Dynamic programming is a method of solving complex problems by decomposing them into subproblems. It stores the solution for each subproblem to avoid repeated computations. Dynamic programming is suitable for problems with overlapping subproblems and optimal substructure properties, such as Fibonacci series, shortest path problem and knapsack problem. The time complexity of dynamic programming is usually O(n2) or O(n3), but lower complexity can be achieved with appropriate optimization. For example, the geodesic formula for the Fibonacci series can be optimized to a time complexity of O(n) by memetic recursion.

Greedy Algorithm

A greedy algorithm is a method for solving globally optimal problems by choosing the current optimal solution at each step. Greedy algorithms are suitable for problems that satisfy the greedy selection property and the optimal substructure property, such as minimum number of generators, single-source shortest paths, and active selection. The time complexity of a greedy algorithm is usually O(nlog(n)) or O(n2), depending on the specific implementation. For example, the time complexity of the Kruskal algorithm for solving the minimum number of generators is O(E log v), where E is the number of edges and v is the number of vertices. The advantage of the greedy algorithm is its simplicity and efficiency, but it may not be able to obtain a globally optimal solution in a certain write situation.

Partitioning

Partitioning is a method of solving complex problems by recursively decomposing them into subproblems. The partition method is suitable for problems with independent subproblems and merged solution properties, such as fast sorting, merge sorting and large integer multiplication. The time complexity of the partition method is usually O(nlog(n)) or O(n2), depending on the specific decomposition and merging strategies. For example, fast sorting has an average time complexity of O(nlog(n)), but in the worst case may degenerate to O(n2). The advantage of the partitioning method is its efficiency and flexibility for many different types of problems.

Conclusion

Based on the analysis and transformation of user requirements, this paper explores the modular design method for large-scale software systems, and explores the complexity and optimization strategy of the proposed algorithm from the time and space perspectives. The PSPSO modular design algorithm used in this paper has a tighter connection within the modules, stronger cohesion, lower inter-module coupling, and the expected modularity of the design results are greater than those of the hMetis algorithm in comparison.
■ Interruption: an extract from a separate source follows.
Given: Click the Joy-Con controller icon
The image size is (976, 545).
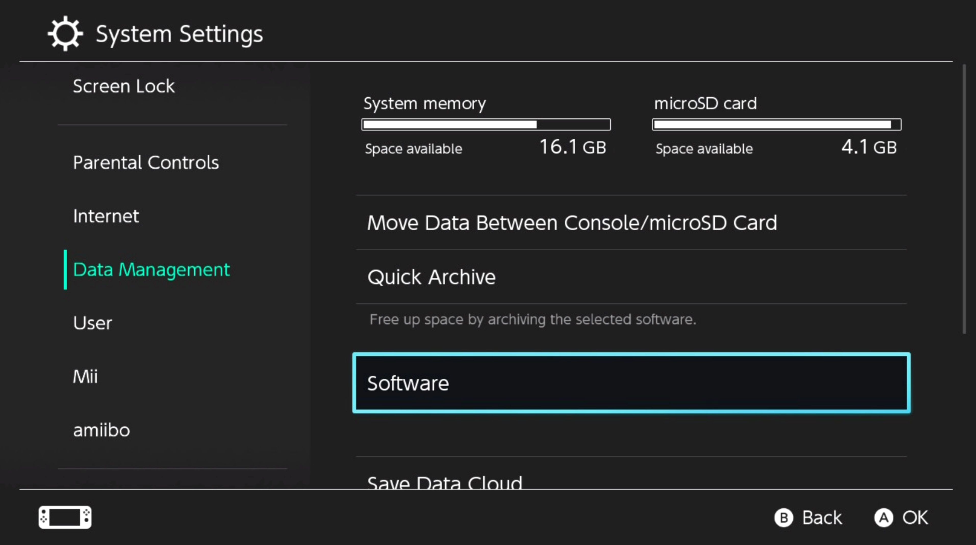Looking at the screenshot, I should (x=64, y=517).
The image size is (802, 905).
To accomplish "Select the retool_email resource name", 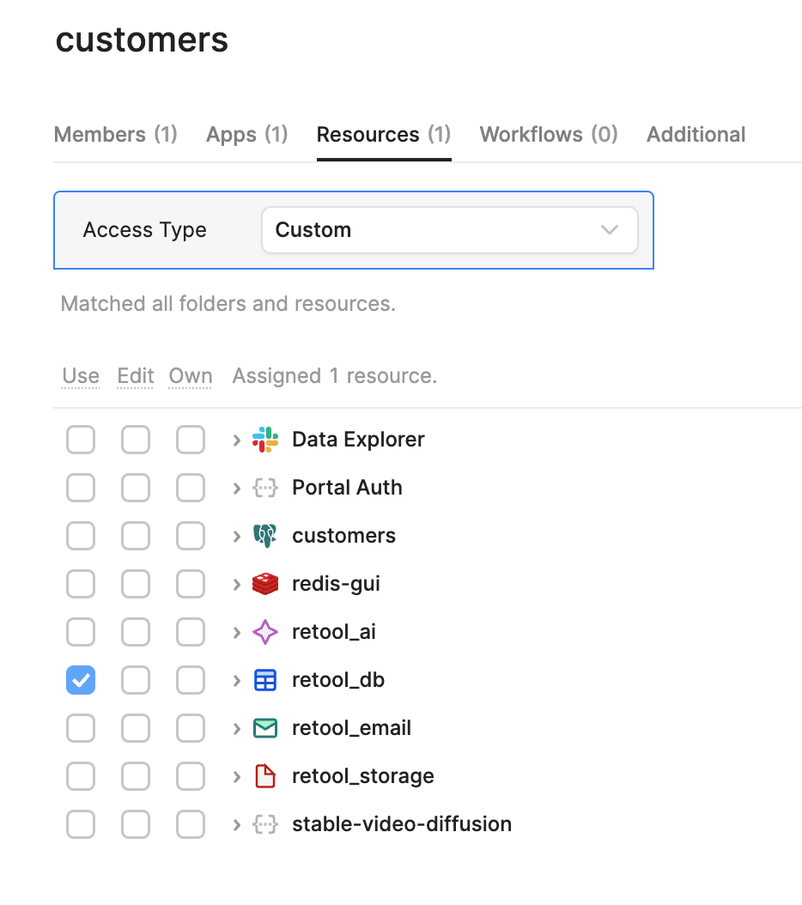I will coord(351,728).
Under the condition that the initialization pheromone is set to τ0 = 15,α = 3,β = 7,γ0 = 6, λ = 0.05 and the number of particle swarms is m = 10, the number of iterations of the algorithm to find the optimal solution to the large-scale software system design problem increases gradually with the increase of the problem scale, i.e., the complexity of the algorithm shows an upward trend with the expansion of the problem scale. In the same number of iterations, the increase in the number of particle swarms will narrow the convergence time of the algorithm and reduce the complexity of the algorithm. The results of this study show that the complexity of the modular design algorithm can be optimized by reasonably controlling the problem size and appropriately increasing the number of particle swarms, so as to improve the convenience and reliability of large-scale software system design.